- **TEXTO PROPORCIONADO**:

━━━━

A los cuatro años presenció su primer ballet. “Todavía recuerdo ese escenario brillante, lleno de luces: entonces supe que bailar sería mi existencia”, diría años después en una entrevista, ya convertida en Pina Bausch, la mujer del cigarrillo eterno, cola de caballo y extrema delgadez, quien tumbó para siempre los preceptos de la danza, fundiendo lo clásico y contemporáneo.

Apoyada por sus padres, a los 15 años fue reclutada por el coreógrafo Kurt Jooss en la Folkwang School de Essen. En 1959 se graduó y ganó una beca para estudiar en Nueva York. Audicionó para la prestigiosa Juilliard School en 1960, y dirigida por su maestro, Antony Tudor, debutó en el Metropolitan Opera Ballet. Un año después regresó a Alemania para formar parte de la compañía de Jooss, el Folkwang Ballet Company, primero como su asistente y luego como solista. Fragment, de 1968, fue su primera pieza como coreógrafa y directora. Desde entonces, sus movimientos no volvieron a pasar desapercibidos.

Mientras le llovían elogios de la crítica, en 1972 asumió la dirección del Wuppertal Opera Ballet, que después rebautizó como el Tanztheater Wuppertal Pina Bausch, uno de los grupos más respetados del Viejo Continente. Atraída por la experimentación escénica, la ópera, el teatro y, desde luego, la danza, mostró piezas como Orfeo y Eurídice y La consagración de la primavera, en 1975, y la exitosa Café Müller, de 1978, un retorno a su propia historia. Es la de una niña rodeada de sillas, como obstáculos, solitaria, y oculta bajo las mesas de un café, intentando entender los amores y desamores ajenos.

━━━━

- **LÍNEAS PROPORCIONADAS**:
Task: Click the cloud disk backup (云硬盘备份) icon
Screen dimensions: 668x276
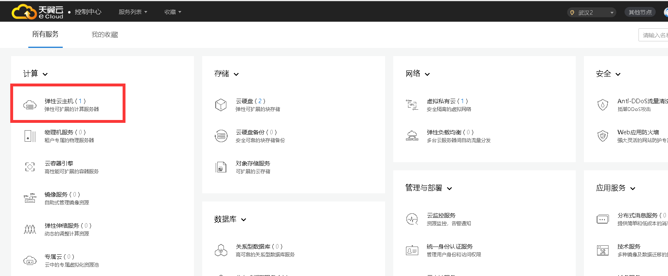Action: point(221,136)
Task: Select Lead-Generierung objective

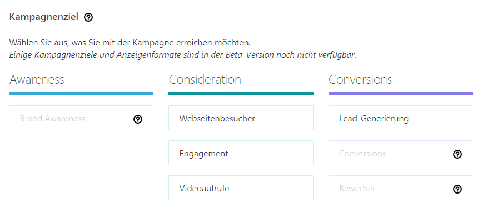Action: pyautogui.click(x=400, y=118)
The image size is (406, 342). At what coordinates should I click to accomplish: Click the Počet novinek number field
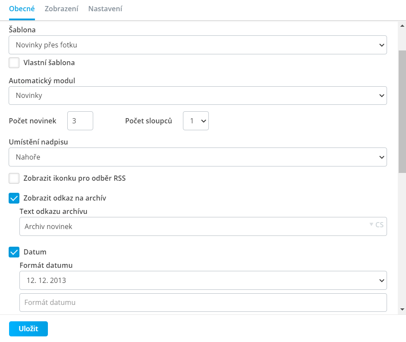tap(80, 121)
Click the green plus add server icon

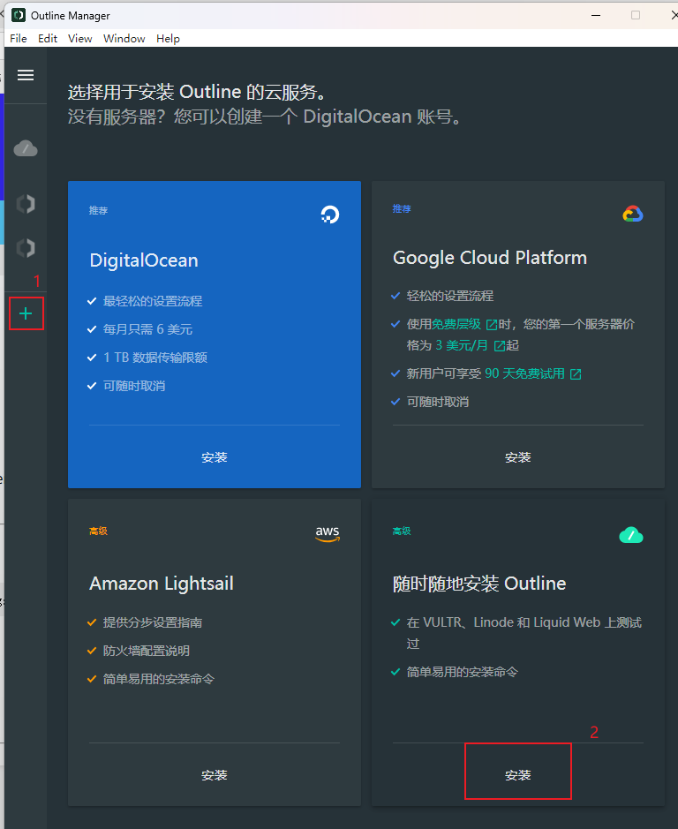(x=26, y=313)
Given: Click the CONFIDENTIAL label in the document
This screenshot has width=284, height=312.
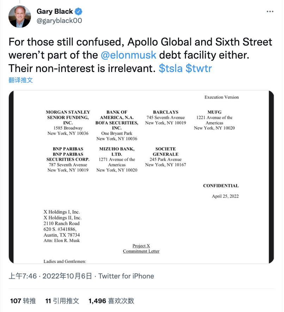Looking at the screenshot, I should 221,186.
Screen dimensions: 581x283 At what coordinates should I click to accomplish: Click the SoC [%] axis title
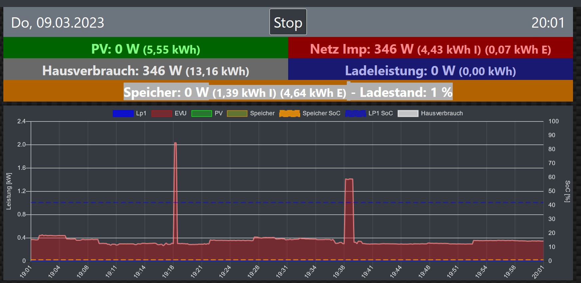567,191
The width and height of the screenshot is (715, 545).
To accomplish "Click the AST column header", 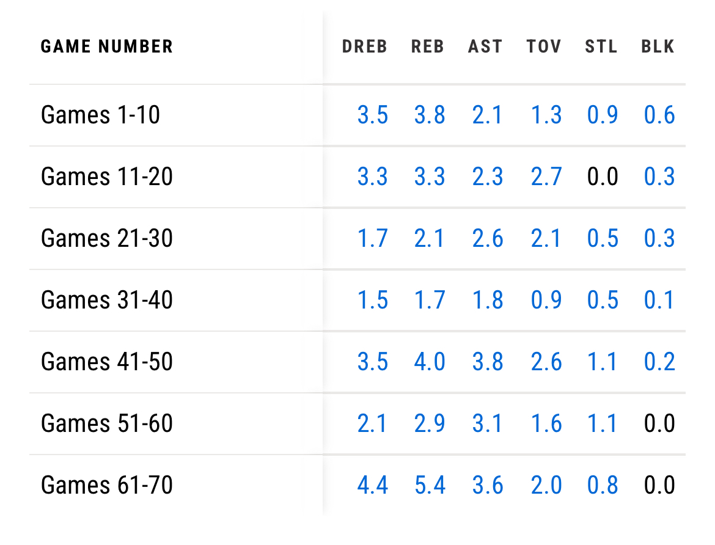I will coord(485,46).
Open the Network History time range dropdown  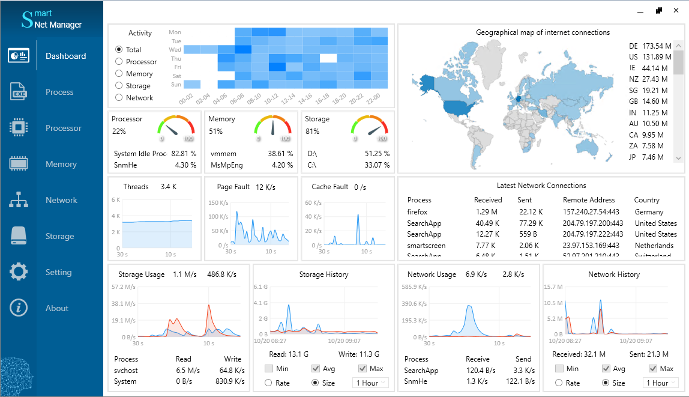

━━━━

- **TAREA 1**: Resume en dos oraciones, por favor, el texto sobre Pina Bausch.
- **TAREA 2**: Escribe la continuación del texto sobre Pina Bausch a partir de su última oración.

- **RESPUESTA 1**: Pina Bausch, que a los cuatro años supo que bailar sería su existencia, fue reclutada a los 15 años por Kurt Jooss en la Folkwang School de Essen, estudió en Nueva York y debutó en el Metropolitan Opera Ballet antes de regresar a Alemania, donde en 1968 firmó Fragment, su primera pieza como coreógrafa y directora. En 1972 asumió la dirección del Wuppertal Opera Ballet, que rebautizó como Tanztheater Wuppertal Pina Bausch, y presentó piezas como Orfeo y Eurídice, La consagración de la primavera y Café Müller.

- **RESPUESTA 2**:
Pronto, su vida privada fue vigilada por la prensa. Bausch enmudecía siempre que alguien intentaba cruzar el límite: “Estoy en mis obras, eso es quien soy”, decía, echando humo. Durante su paso por Essen, conoció al diseñador polaco Rolf Borzik, y desde 1970, ambos alquilaron un apartamento en Wuppertal. Hasta la prematura muerte de él, en 1980, víctima de leucemia, Borzik diseñó decorados y vestuarios para la compañía.

Su eterno aferro a Chile

Ese año, y tras dar la vuelta al mundo, Bausch aterrizó por primera vez en Chile con Café Müller y La consagración de la primavera. “Allí conoció a mi padre, Ronald Kay”, cuenta desde Alemania su único hijo, Rolf Salomon, de 34 años, miembro del directorio de la fundación que lleva su nombre. El poeta y entonces profesor de Estética y Literatura de la U. de Chile, fue el último gran amor de Pina. Para este artículo, sin embargo, y a días de conmemorarse 75 años del natalicio de la bailarina, Kay optó por el silencio. “Hay que dejar que brille sola, como siempre lo hizo”, dijo.

Le restarían dos visitas al país: una en 2007, para mostrar Masurca fogo, en el Teatro Municipal de Santiago, cuando recibió  la Orden al Mérito Artístico y Cultural Pablo Neruda, y la última, en enero de 2009, a meses de su muerte, el 30 de junio del mismo año y producto de un cáncer de pulmón. Bausch recorrió Atacama, Valparaíso, Santiago y Chiloé para crear, sin saberlo, su última pieza, Como el musguito en la piedra, ay si si si... “Su relación con Chile era muy especial, pero ese viaje, el último, la marcó para siempre”, dice Salomon.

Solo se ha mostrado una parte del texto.